* **REQUIRED TASK**
Reproduce the following lines word for word, omitting the pictures.

━━ DATASET CONTENT ━━

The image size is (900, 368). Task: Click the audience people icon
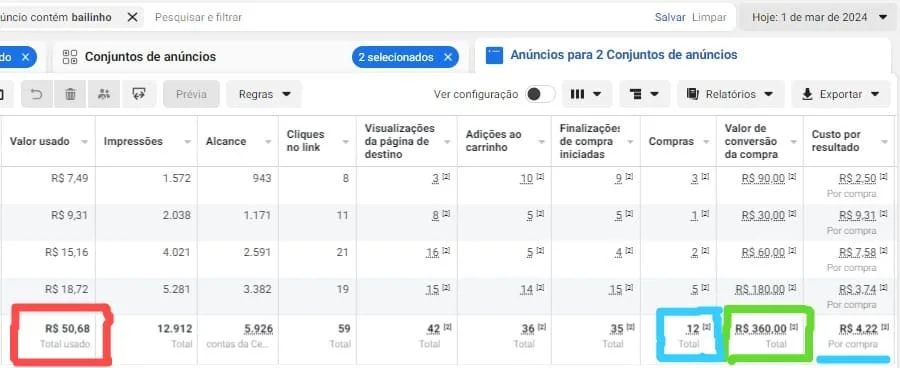point(104,94)
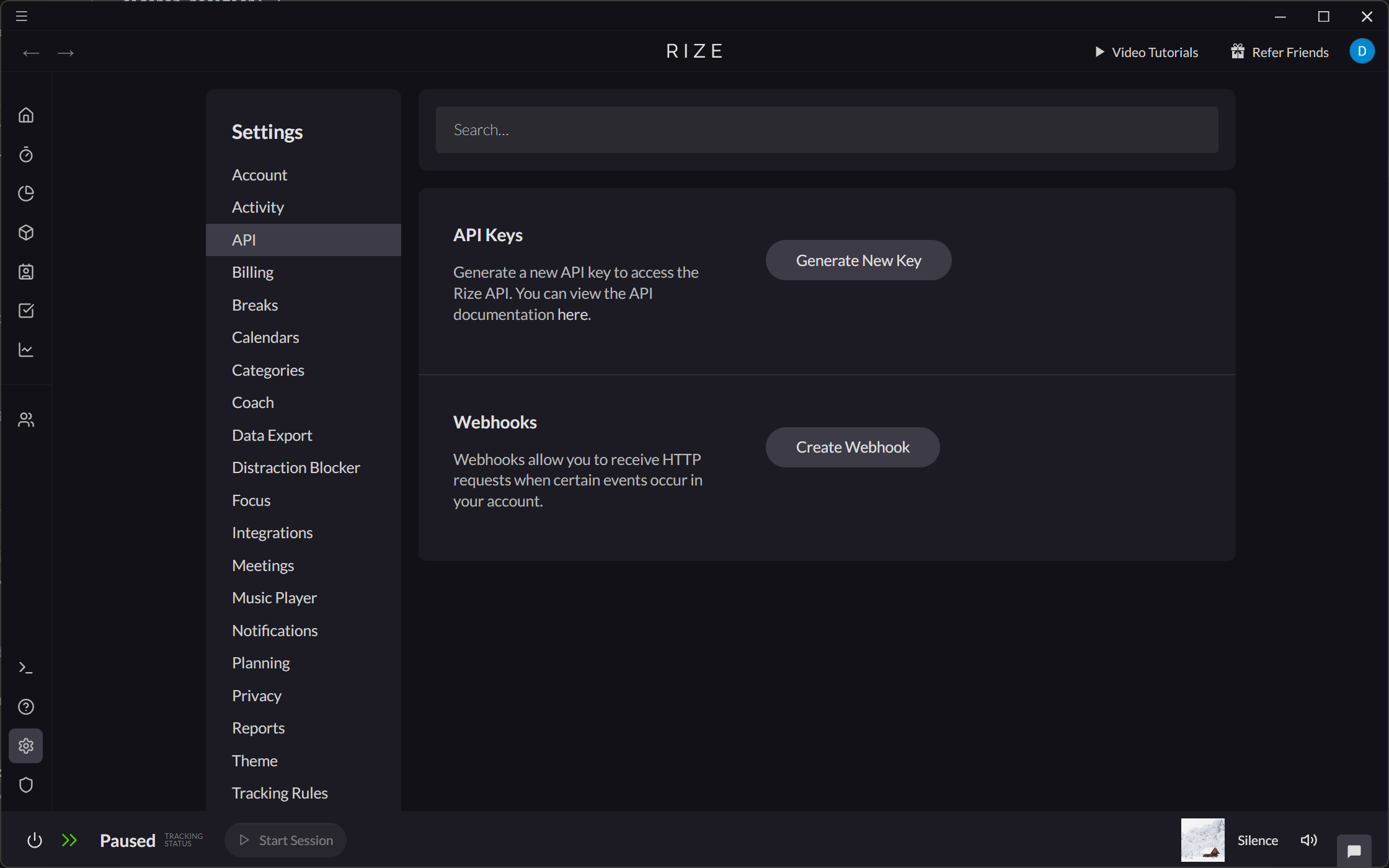Viewport: 1389px width, 868px height.
Task: Open the hamburger menu
Action: [20, 16]
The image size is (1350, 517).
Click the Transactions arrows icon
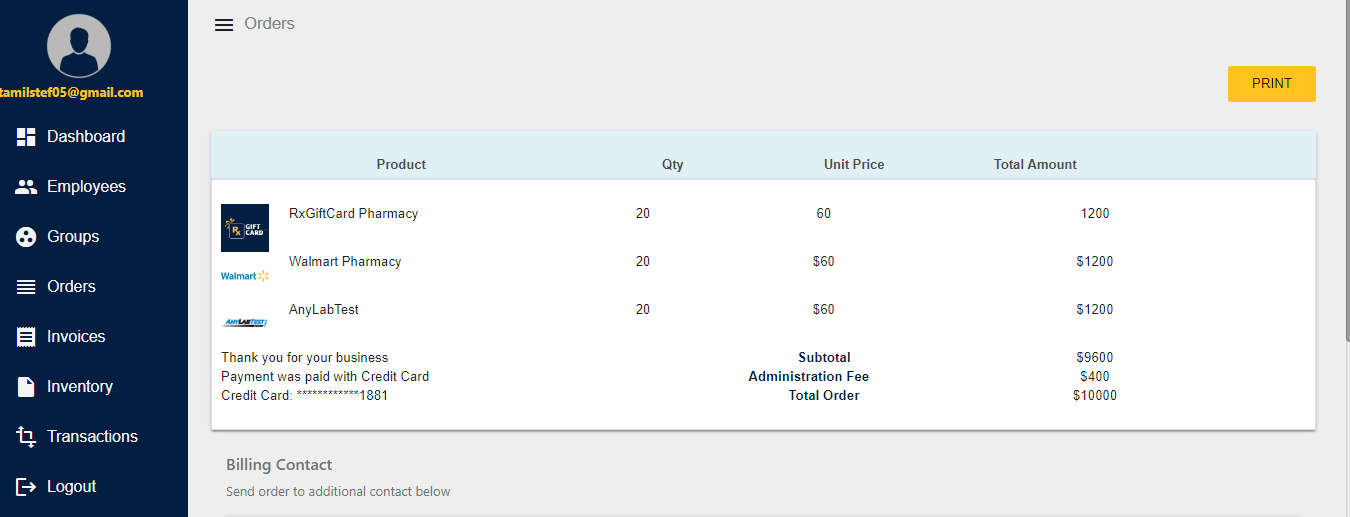(x=26, y=437)
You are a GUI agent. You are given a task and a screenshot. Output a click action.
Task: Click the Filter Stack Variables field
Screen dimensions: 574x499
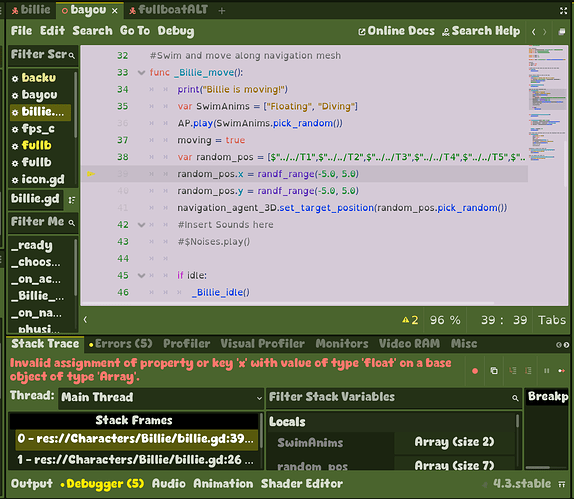tap(394, 398)
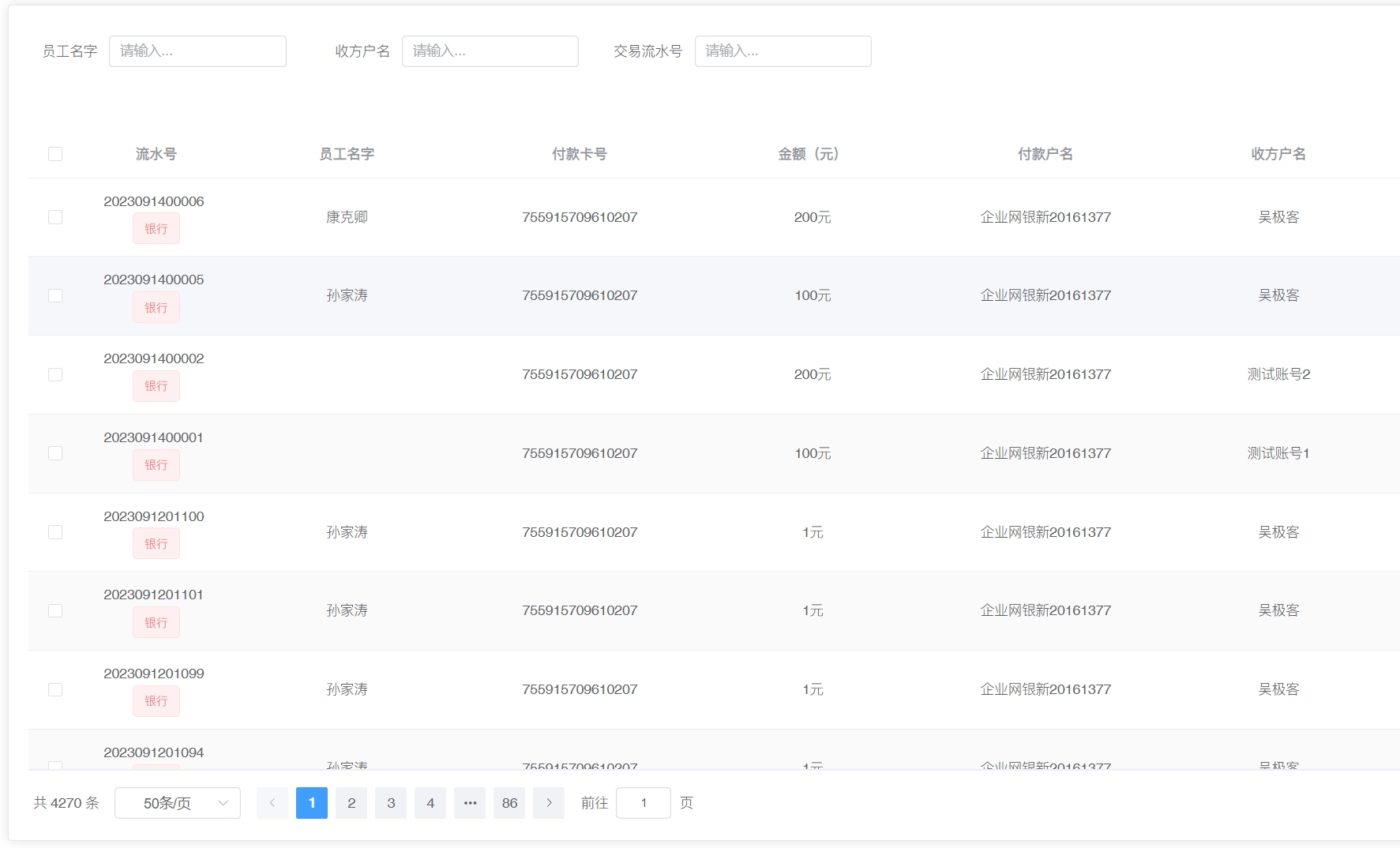This screenshot has height=848, width=1400.
Task: Click the 前往 page number box
Action: [x=643, y=803]
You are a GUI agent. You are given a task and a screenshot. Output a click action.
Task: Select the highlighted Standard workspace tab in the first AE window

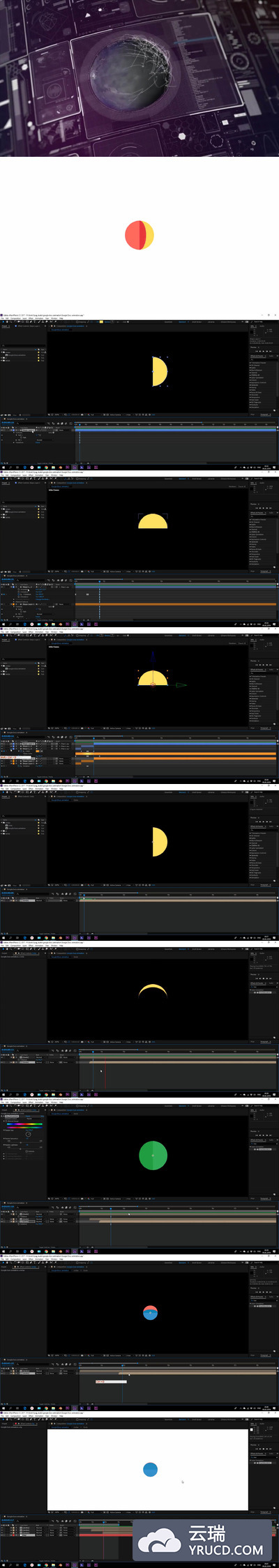pyautogui.click(x=183, y=322)
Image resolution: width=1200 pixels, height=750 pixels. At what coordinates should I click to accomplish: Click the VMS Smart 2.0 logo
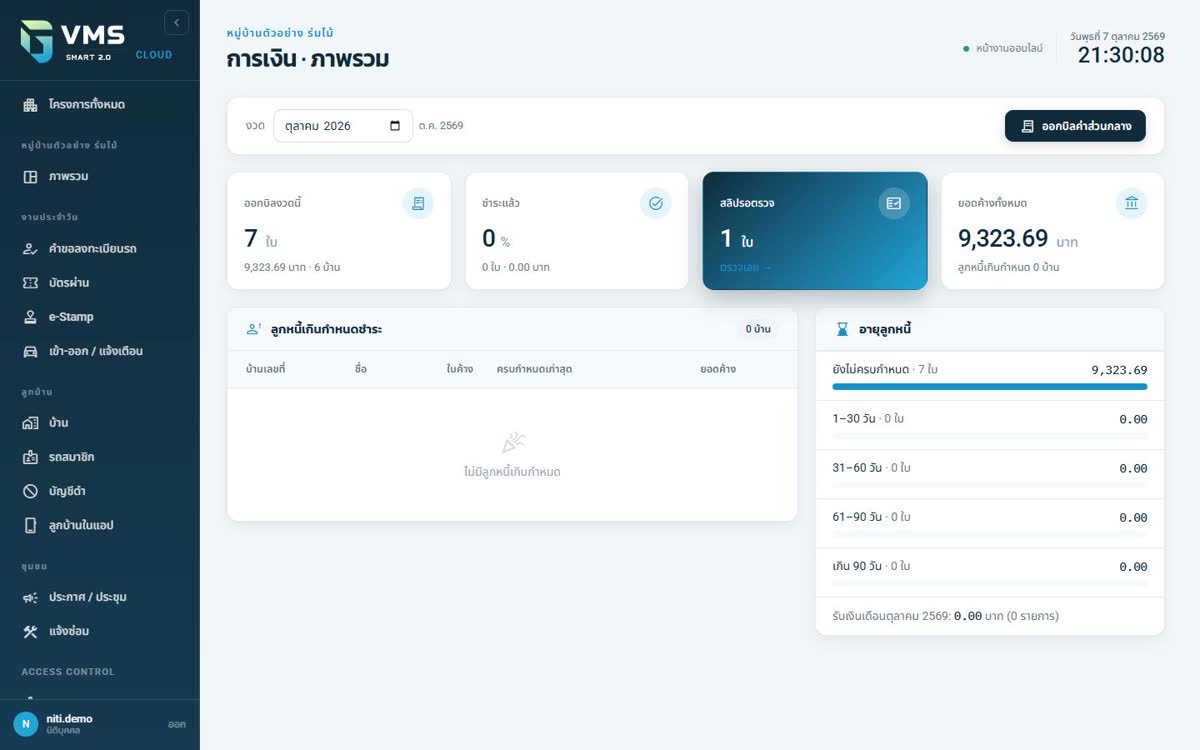[96, 41]
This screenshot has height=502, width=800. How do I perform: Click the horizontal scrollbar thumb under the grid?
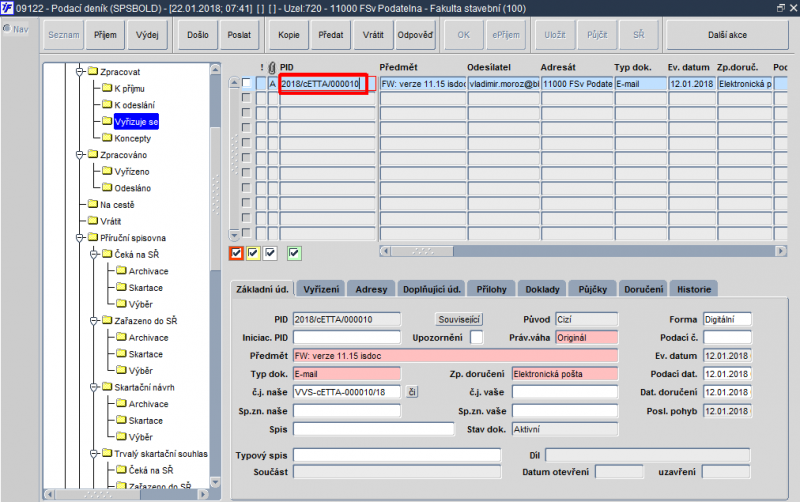tap(422, 251)
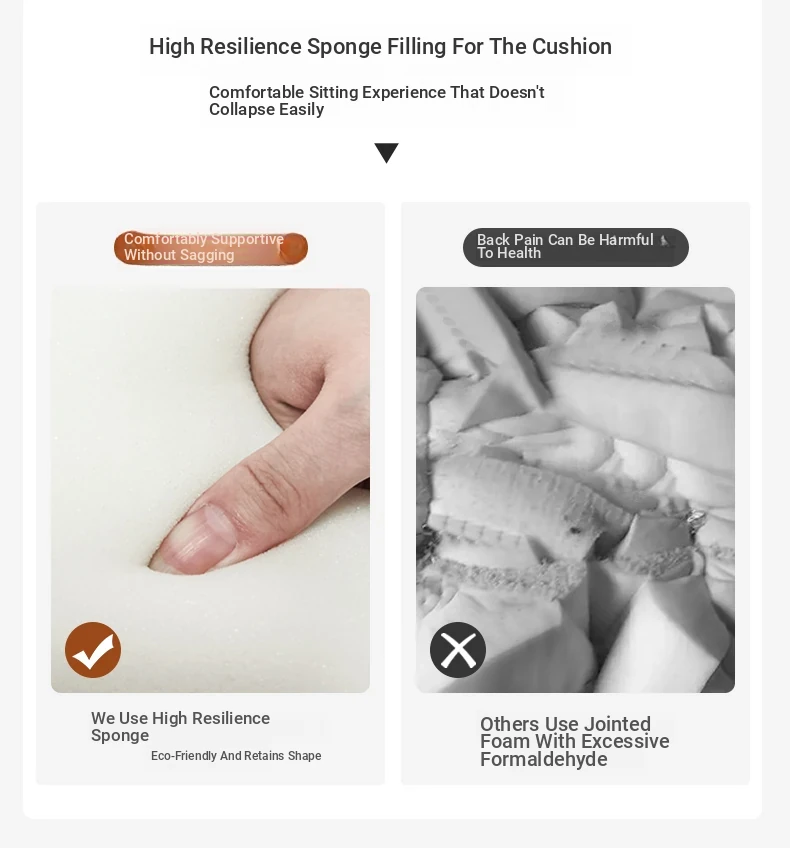Click the small icon inside the dark badge

666,241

━━━

* **SOLUTION FOR THIS EXERCISE**
The image size is (900, 368). Task: Click the audience people icon
point(104,94)
Viewport: 1389px width, 868px height.
Task: Open the hamburger menu
Action: [20, 16]
The image size is (1350, 517).
Click the Transactions arrows icon
(x=26, y=437)
You are a GUI agent. You are given a task and a screenshot. Output a click action.
Task: Click the Filter Stack Variables field
Screen dimensions: 574x499
tap(394, 398)
This screenshot has height=848, width=1400.
Task: Click the 前往 page number box
Action: [x=643, y=803]
You are a GUI agent. You are given a task and a screenshot. Output a click action.
Task: Select the highlighted Standard workspace tab in the first AE window

pyautogui.click(x=183, y=322)
Image resolution: width=1200 pixels, height=750 pixels. At what coordinates should I click to accomplish: Click the VMS Smart 2.0 logo
[96, 41]
This screenshot has height=502, width=800. How do I perform: Click the horizontal scrollbar thumb under the grid?
tap(422, 251)
Click the small icon inside the dark badge

666,241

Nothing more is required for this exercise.